I was thinking of adding a double tick on the axis, but there is no linetype that looks like a double line.

You can use any character as point shape. Also an equal sign, or back slash, etc.

For example:

library(scales)
library(ggplot2)

set.seed(104)

ggdata <- data.frame('x' = rep('a',100),
                     'y' = c(runif(90, 0, 20), runif(10, 90, 100)))
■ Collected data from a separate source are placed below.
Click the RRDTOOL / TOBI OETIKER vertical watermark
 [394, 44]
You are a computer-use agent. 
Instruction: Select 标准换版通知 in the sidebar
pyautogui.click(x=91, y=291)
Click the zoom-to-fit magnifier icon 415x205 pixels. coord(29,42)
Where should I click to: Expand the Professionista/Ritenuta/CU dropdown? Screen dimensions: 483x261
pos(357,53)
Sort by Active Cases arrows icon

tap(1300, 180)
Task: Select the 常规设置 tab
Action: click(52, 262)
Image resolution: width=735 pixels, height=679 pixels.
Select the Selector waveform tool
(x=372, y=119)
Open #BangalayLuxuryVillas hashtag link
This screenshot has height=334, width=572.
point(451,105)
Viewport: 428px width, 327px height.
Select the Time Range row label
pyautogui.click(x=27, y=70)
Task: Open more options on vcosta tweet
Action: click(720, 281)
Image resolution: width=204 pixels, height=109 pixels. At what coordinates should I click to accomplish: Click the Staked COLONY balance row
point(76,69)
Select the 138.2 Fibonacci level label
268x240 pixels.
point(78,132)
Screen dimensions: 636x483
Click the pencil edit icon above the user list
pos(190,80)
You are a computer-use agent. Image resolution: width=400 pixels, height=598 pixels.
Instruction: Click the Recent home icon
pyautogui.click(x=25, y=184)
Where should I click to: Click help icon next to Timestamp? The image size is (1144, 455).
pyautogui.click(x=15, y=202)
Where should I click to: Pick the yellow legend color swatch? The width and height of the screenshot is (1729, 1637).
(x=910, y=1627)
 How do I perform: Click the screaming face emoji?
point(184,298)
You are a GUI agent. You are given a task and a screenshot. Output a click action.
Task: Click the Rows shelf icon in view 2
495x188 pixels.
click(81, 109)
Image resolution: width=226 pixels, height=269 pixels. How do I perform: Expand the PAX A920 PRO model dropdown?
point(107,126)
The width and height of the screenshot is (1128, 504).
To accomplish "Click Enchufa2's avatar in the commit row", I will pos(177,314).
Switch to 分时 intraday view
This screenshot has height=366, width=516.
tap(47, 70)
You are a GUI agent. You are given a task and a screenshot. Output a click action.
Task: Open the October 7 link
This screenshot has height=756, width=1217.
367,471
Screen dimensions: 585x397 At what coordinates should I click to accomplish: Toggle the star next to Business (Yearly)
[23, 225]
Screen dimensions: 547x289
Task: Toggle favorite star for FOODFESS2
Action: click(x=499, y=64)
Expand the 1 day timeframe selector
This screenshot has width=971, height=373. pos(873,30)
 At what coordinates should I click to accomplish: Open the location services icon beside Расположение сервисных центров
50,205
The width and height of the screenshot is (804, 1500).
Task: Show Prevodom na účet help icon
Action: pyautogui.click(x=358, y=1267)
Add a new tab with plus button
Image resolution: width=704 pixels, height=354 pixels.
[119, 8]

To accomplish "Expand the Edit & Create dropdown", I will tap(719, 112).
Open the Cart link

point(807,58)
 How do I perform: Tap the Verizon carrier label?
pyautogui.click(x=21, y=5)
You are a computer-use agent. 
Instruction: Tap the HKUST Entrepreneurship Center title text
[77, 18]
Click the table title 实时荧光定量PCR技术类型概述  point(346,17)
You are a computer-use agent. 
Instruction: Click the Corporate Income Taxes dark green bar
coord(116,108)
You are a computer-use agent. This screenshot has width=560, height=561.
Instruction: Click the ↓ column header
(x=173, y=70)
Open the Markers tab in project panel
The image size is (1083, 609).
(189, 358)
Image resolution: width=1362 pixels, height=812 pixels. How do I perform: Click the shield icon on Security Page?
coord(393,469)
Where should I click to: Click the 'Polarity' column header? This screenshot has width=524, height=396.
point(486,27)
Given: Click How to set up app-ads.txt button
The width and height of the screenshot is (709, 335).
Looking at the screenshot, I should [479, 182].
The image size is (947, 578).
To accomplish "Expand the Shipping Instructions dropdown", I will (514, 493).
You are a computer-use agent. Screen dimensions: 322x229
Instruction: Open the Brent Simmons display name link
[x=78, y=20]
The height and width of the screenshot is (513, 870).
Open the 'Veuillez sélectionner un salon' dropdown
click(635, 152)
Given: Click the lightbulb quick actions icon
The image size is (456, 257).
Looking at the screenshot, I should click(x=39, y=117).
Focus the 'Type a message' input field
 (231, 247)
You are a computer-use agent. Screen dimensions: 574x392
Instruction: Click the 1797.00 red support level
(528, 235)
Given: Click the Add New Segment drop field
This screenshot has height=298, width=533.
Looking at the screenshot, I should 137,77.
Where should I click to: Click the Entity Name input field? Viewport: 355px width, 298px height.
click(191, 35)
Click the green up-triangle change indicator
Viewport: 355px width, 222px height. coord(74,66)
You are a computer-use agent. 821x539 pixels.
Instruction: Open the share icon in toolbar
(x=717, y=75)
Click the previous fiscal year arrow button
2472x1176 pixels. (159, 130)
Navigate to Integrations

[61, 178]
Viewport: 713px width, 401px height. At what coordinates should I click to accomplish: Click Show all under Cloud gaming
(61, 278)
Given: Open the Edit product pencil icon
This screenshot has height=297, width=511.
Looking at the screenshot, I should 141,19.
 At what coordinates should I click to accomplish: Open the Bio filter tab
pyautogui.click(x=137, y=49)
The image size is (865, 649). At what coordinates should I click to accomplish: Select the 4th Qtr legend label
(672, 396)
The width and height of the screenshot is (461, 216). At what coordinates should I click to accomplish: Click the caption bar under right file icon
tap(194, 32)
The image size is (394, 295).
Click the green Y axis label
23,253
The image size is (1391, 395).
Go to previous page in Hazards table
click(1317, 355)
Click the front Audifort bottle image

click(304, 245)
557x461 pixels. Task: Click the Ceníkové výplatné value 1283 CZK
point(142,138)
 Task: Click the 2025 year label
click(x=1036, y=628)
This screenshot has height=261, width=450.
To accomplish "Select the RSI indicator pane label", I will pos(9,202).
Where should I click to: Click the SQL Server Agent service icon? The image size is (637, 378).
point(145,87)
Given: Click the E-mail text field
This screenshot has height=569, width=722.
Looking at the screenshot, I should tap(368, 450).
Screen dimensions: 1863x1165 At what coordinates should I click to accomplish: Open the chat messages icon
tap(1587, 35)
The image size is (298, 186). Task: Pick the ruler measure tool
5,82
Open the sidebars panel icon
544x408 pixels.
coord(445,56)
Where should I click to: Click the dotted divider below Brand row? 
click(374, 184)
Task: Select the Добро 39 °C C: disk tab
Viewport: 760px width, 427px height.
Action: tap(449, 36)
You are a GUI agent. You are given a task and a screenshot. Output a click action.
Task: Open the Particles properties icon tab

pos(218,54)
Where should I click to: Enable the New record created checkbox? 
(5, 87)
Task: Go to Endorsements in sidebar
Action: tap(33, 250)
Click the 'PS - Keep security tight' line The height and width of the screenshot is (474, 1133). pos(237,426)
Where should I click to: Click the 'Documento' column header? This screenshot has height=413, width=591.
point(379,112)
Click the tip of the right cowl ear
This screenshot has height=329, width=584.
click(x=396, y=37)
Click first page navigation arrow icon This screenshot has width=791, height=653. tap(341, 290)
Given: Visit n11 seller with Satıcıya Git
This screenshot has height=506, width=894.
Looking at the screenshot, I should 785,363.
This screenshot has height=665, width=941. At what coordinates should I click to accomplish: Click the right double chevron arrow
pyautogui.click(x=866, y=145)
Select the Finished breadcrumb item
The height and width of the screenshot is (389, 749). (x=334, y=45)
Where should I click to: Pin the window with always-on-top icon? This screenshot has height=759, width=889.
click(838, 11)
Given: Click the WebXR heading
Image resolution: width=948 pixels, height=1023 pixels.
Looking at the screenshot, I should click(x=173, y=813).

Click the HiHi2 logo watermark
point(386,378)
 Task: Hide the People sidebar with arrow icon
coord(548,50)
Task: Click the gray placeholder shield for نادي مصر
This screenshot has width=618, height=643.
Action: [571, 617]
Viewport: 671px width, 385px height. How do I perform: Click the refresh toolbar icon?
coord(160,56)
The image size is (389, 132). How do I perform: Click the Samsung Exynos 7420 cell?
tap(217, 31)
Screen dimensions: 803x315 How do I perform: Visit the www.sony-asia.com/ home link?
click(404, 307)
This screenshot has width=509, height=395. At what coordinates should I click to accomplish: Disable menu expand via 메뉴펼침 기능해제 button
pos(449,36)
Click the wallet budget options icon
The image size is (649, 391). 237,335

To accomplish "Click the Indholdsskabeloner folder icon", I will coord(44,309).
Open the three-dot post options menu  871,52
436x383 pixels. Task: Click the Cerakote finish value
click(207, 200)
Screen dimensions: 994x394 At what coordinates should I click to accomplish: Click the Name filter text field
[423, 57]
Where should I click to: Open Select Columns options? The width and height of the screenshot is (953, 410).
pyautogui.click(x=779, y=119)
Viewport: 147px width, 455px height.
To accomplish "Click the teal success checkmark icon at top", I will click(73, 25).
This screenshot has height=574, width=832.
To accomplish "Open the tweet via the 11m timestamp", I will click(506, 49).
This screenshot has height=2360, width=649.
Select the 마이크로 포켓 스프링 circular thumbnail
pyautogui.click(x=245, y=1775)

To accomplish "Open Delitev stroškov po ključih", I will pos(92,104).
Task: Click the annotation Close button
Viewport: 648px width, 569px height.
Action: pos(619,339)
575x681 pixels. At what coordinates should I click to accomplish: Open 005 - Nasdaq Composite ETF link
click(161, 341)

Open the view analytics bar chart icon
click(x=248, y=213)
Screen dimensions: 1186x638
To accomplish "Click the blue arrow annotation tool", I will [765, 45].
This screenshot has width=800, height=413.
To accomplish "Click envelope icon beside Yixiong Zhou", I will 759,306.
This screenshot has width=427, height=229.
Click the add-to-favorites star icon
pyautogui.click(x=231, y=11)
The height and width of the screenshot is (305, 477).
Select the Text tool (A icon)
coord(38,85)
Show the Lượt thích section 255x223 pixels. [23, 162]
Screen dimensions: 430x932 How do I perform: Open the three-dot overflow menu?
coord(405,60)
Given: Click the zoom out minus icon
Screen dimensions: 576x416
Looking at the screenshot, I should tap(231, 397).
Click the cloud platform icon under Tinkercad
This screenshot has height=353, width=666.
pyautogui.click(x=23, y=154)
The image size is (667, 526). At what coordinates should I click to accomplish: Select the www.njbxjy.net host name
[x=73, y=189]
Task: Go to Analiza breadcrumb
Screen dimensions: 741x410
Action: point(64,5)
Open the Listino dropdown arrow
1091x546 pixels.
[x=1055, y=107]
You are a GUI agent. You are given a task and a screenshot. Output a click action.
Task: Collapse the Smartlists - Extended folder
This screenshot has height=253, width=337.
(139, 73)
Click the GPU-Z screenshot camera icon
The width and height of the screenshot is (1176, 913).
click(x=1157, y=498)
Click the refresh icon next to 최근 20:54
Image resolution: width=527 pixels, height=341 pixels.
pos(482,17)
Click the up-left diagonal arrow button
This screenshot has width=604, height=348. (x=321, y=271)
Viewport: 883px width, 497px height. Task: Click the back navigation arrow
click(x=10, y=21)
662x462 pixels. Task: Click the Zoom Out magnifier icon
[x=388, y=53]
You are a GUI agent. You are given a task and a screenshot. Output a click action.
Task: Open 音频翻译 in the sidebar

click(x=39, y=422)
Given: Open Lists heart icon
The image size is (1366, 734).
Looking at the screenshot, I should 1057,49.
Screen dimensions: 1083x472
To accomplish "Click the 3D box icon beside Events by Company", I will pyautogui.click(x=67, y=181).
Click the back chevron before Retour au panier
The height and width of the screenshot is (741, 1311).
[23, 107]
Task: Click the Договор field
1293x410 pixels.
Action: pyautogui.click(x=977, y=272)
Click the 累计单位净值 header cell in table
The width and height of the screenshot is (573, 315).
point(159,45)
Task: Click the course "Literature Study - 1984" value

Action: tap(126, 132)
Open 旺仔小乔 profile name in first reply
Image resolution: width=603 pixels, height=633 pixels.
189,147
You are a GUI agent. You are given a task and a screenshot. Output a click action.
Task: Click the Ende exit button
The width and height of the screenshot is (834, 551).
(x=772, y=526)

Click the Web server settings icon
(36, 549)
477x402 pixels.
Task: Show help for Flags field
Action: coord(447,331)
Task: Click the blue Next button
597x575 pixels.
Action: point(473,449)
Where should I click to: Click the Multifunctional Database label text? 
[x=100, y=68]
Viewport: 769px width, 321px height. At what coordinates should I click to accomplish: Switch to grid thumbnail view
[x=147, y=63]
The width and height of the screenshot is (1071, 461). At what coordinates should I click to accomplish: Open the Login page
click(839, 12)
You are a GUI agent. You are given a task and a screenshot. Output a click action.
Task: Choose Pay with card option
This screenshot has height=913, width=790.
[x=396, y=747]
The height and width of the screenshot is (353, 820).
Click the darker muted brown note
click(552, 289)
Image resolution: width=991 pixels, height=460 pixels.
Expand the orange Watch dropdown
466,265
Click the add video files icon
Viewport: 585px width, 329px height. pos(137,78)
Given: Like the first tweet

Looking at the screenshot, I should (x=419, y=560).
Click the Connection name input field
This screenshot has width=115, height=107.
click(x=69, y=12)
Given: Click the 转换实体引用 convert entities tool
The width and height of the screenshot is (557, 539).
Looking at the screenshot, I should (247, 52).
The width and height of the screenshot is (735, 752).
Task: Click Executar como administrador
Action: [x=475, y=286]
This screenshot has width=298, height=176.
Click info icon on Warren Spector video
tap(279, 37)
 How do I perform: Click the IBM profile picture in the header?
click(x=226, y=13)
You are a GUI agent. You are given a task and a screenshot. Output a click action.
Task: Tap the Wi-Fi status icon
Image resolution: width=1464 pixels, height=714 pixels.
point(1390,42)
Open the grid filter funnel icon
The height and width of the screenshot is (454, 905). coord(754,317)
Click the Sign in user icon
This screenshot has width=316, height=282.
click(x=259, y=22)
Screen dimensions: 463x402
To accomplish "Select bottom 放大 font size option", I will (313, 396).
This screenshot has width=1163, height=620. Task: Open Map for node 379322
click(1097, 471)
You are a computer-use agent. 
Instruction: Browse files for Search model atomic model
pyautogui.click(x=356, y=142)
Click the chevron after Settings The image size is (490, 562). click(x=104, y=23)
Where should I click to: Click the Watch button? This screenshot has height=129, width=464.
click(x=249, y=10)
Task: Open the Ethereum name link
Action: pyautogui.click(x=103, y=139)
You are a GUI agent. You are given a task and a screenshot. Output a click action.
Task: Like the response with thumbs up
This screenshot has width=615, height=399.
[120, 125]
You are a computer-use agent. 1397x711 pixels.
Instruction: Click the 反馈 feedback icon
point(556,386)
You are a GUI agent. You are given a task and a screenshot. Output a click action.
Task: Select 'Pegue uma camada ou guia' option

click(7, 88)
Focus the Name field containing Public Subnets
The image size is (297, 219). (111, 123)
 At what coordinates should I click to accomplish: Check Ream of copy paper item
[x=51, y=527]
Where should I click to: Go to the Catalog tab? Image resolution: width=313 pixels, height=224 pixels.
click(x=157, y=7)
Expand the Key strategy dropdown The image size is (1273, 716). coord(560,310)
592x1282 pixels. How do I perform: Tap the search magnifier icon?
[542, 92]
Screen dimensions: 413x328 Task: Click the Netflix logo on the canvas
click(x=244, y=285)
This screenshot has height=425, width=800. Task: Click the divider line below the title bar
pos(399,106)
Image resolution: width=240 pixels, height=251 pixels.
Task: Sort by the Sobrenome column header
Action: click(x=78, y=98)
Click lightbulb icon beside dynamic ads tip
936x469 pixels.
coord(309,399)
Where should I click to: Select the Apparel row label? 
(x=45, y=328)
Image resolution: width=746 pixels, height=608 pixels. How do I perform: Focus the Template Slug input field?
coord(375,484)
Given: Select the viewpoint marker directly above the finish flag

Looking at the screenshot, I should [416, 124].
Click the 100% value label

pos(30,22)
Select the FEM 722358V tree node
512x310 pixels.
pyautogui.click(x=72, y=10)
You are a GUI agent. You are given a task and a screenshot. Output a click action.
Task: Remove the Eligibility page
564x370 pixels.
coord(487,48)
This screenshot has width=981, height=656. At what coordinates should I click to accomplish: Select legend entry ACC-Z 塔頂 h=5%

transformation <- trans_new(
  "my_transformation", 
  transform = function(x) ifelse(x <= 30, x / 5, (x - 30) / 20 + 30 / 5),
  inverse = function(x) ifelse(x <= 30 / 5, x * 5, (x - 30 / 5) * 20 + 30)
)

ggplot(data = ggdata) + 
  geom_jitter(aes(x = x, y = y)) +
  annotate(geom = "point", shape = "=", x = -Inf, y = 30, size = 8, color = 'red') +
  scale_y_continuous(trans = transformation, breaks = c(0, 10, 20, 30, 50, 70, 90, 110))+
  coord_cartesian(clip = 'off')

I removed the clipping, but you can also leave it. The color was just chosen for highlighting.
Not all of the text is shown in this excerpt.